Autoridades mexicanas y de Estados Unidos coinciden en señalar escisiones de las antiguas


coaliciones de traficantes que han derivado en unas nuevas y no menos poderosas. Si antes la
organización liderada por Guzmán era rival de la llamada del Golfo y luego se dijo que tanto
esas dos como La Familia estaban asociadas, entonces ¿se protegería a esas tres o sólo a una?

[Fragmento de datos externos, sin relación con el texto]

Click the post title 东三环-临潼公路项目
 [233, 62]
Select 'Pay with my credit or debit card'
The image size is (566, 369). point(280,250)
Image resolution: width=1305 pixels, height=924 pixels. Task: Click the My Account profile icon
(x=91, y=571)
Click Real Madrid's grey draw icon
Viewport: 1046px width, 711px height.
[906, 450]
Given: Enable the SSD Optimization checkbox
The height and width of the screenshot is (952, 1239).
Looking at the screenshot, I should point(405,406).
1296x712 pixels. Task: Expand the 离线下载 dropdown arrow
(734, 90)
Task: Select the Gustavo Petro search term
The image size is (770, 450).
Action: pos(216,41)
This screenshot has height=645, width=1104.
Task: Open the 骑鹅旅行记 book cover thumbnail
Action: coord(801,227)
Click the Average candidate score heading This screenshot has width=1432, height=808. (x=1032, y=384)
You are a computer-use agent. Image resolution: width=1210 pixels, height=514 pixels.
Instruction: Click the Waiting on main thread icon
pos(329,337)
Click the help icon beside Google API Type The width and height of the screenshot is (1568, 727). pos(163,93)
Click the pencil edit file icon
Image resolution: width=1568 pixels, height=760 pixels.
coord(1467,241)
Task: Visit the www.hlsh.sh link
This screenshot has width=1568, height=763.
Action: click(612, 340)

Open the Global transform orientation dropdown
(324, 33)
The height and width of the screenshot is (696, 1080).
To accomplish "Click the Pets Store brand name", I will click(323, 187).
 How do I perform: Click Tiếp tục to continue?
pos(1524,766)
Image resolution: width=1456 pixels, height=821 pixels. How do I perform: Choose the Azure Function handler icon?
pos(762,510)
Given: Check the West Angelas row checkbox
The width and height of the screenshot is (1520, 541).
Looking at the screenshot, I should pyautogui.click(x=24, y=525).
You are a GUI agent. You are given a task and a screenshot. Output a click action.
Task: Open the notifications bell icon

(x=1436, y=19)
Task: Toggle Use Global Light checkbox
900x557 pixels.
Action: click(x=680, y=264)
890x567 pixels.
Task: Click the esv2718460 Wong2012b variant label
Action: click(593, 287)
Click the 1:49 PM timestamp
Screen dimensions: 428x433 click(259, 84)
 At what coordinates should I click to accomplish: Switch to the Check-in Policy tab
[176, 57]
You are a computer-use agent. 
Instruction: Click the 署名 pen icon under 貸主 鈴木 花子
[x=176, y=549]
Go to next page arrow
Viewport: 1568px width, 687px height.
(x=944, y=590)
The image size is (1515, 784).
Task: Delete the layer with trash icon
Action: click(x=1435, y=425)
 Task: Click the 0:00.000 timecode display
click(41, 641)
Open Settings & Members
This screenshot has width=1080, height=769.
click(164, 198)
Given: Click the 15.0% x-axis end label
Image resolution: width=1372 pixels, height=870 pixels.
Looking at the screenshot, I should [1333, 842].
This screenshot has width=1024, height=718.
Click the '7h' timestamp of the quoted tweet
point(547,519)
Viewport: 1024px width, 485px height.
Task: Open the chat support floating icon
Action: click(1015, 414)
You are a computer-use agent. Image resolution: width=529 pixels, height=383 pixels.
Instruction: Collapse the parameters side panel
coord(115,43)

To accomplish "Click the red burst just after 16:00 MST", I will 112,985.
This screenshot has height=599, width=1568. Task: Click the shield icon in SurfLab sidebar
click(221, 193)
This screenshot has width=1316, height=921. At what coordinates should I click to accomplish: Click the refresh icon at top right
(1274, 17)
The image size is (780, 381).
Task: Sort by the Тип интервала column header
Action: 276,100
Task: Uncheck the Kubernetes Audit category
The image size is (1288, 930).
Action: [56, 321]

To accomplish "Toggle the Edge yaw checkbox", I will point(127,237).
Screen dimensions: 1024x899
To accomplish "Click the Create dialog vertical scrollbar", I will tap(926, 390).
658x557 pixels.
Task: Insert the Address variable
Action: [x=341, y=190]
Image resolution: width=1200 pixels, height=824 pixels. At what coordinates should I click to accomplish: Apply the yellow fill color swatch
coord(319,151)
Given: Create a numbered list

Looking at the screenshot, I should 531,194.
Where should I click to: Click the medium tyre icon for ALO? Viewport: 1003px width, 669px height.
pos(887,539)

Si fuera sólo a una, ¿las otras dos no se sentirían marginadas y enojadas contra los presuntos
protectores y los beneficiados? ¿No habría razones de peso para escindirse y luchar contra la
presunta consentida? ¿Tiene el actual gobierno federal la capacidad de proteger o combatir a
una organización en cualquier lugar del país sin entrar en conflicto con los poderes políticos en
estados gobernados por partidos distintos al del Presidente? ¿La protección sólo opera desde la
Federación o también desde los poderes políticos locales de distinto signo? En el marco de la
reconfiguración política del país, todos los partidos políticos, solos o en coalición, tienen
posiciones de poder y tres opciones frente a las bandas de traficantes tendientes cada vez más
al ejercicio de estrategias de tipo mafioso-paramilitar: hacer un frente común para aplicar la ley,
lo cual implicaría la creación de una política de seguridad de Estado en la que todos asumen su
responsabilidad y suman fuerzas; establecer relaciones estratégicas de beneficio mutuo entre
grupos políticos gobernantes y organizaciones delictivas; y no hacer nada y dejar que las
organizaciones delictivas impongan sus reglas. Las dos últimas implican consolidación de
relaciones autoritarias y de corrupción en detrimento de la sociedad. No existen las
organizaciones criminales democráticas, tampoco soluciones inmediatas para convertir a México
en una democracia sólida, retirar a las Fuerzas Armadas ni legalizar las drogas actualmente
prohibidas. Lo anterior no significa la inacción ni el abandono de esas aspiraciones. Se pueden
aprovechar, además, los resquicios de las convenciones internacionales sobre drogas de la
ONU y tratar de modificarlas a través de la presión de la sociedad civil organizada y bien
informada sobre el gobierno mexicano para que ejerza una diplomacia inteligente y arriesgada,
en colaboración con países menos ortodoxos en asuntos de drogas y la Comisión Global sobre
Políticas de Drogas, que han mostrado voluntad para contribuir a cambiar el régimen
prohibicionista internacional.

El autor es doctor en sociología por la Universidad de París I. Miembro del Instituto de Investigaciones Sociales de
la Universidad Nacional Autónoma de México. Coordinador de la Cátedra UNESCO "Transformaciones económicas
y sociales relacionadas con el problema internacional de las drogas".